=== Exercise requirements ===
In the data below, copy everything from the line containing "Task: Show hidden tray icons arrow" down to the line containing "will (x=1145, y=264).", replacing "Converted" with "Pending" and leaving everything else unchanged.

=== Exercise inputs ===

+++

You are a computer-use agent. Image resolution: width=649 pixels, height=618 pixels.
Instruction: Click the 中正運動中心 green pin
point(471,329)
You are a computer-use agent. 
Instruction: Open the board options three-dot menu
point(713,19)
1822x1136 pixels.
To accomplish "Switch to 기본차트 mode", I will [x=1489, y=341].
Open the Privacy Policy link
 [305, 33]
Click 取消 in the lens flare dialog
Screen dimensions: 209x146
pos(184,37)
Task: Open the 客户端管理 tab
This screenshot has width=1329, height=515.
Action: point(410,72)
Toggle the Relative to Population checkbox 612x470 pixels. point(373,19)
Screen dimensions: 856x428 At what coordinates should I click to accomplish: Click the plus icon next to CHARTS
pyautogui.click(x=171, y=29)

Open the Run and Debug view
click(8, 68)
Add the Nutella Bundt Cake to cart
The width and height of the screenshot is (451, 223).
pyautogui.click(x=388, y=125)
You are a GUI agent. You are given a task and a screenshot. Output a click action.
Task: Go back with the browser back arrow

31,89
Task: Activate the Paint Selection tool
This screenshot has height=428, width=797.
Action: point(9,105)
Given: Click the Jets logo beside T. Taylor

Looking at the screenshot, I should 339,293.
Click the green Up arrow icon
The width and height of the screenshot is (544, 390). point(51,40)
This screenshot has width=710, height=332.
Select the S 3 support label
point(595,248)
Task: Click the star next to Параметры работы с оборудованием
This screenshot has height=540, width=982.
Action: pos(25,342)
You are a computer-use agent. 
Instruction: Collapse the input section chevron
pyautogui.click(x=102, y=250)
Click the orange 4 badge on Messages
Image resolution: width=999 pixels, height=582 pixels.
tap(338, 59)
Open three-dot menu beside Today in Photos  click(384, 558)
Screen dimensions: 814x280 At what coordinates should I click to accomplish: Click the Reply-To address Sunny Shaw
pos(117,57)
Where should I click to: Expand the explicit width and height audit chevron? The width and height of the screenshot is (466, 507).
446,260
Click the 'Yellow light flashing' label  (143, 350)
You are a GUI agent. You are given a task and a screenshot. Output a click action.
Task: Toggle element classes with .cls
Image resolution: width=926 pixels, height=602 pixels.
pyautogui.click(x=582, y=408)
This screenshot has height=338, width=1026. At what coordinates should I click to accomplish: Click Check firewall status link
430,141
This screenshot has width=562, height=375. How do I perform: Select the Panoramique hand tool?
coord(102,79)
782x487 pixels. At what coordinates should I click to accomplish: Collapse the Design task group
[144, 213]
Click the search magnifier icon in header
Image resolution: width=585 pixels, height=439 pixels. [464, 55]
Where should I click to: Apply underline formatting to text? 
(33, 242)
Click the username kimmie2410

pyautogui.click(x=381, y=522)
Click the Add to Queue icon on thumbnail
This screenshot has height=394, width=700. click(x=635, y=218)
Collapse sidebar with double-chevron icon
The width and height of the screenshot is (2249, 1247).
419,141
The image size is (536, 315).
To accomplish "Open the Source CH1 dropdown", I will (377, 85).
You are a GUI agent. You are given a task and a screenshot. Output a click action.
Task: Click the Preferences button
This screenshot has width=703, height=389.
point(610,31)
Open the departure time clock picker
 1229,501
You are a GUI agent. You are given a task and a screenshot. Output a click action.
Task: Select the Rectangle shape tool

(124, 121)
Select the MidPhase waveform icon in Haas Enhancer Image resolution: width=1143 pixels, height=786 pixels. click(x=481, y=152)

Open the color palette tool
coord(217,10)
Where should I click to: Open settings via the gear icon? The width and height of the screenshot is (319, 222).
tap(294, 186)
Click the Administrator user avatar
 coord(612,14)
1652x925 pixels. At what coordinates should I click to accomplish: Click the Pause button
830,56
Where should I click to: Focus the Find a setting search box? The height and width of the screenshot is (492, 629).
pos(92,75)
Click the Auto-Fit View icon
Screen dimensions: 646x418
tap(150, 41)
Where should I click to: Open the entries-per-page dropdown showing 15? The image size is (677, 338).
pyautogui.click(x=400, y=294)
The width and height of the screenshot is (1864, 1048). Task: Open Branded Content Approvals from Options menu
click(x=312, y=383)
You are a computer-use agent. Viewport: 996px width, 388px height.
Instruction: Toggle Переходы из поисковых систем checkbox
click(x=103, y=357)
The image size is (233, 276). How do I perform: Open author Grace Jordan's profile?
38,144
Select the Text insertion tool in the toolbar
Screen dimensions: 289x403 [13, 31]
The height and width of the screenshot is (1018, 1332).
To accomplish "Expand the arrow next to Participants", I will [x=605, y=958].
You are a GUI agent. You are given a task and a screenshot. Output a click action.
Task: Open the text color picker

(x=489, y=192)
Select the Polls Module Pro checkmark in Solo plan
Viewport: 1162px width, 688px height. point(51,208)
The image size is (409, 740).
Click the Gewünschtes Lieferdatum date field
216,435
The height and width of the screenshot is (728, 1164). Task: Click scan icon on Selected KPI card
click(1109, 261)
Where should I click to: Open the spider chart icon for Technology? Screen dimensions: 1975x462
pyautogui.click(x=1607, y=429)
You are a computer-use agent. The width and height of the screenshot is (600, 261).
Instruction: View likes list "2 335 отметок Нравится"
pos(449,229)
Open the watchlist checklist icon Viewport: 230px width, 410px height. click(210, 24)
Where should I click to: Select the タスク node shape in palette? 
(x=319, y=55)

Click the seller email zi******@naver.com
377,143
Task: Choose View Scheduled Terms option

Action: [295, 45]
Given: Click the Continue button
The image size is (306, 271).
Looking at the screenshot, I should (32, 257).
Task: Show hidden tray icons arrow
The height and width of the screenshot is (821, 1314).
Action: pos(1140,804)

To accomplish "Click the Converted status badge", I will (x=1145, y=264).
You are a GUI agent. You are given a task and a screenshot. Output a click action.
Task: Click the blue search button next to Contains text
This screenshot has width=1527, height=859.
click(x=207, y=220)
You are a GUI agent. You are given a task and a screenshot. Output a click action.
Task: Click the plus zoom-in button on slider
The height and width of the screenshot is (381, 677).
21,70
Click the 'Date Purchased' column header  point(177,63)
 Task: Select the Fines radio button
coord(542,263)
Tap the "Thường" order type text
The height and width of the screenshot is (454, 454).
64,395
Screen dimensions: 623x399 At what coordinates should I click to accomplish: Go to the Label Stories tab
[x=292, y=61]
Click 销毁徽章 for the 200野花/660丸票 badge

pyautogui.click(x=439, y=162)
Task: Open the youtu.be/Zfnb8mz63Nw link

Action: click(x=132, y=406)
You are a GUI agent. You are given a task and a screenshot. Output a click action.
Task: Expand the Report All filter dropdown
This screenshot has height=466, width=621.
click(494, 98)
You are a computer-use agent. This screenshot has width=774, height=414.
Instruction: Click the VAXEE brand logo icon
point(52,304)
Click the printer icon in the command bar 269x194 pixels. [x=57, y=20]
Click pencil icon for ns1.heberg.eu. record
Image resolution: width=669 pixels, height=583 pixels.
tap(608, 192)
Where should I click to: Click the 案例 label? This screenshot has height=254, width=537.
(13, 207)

+++

=== Result of this task ===
Task: Show hidden tray icons arrow
The height and width of the screenshot is (821, 1314).
Action: pos(1140,804)

To accomplish "Click the Pending status badge", I will (x=1145, y=264).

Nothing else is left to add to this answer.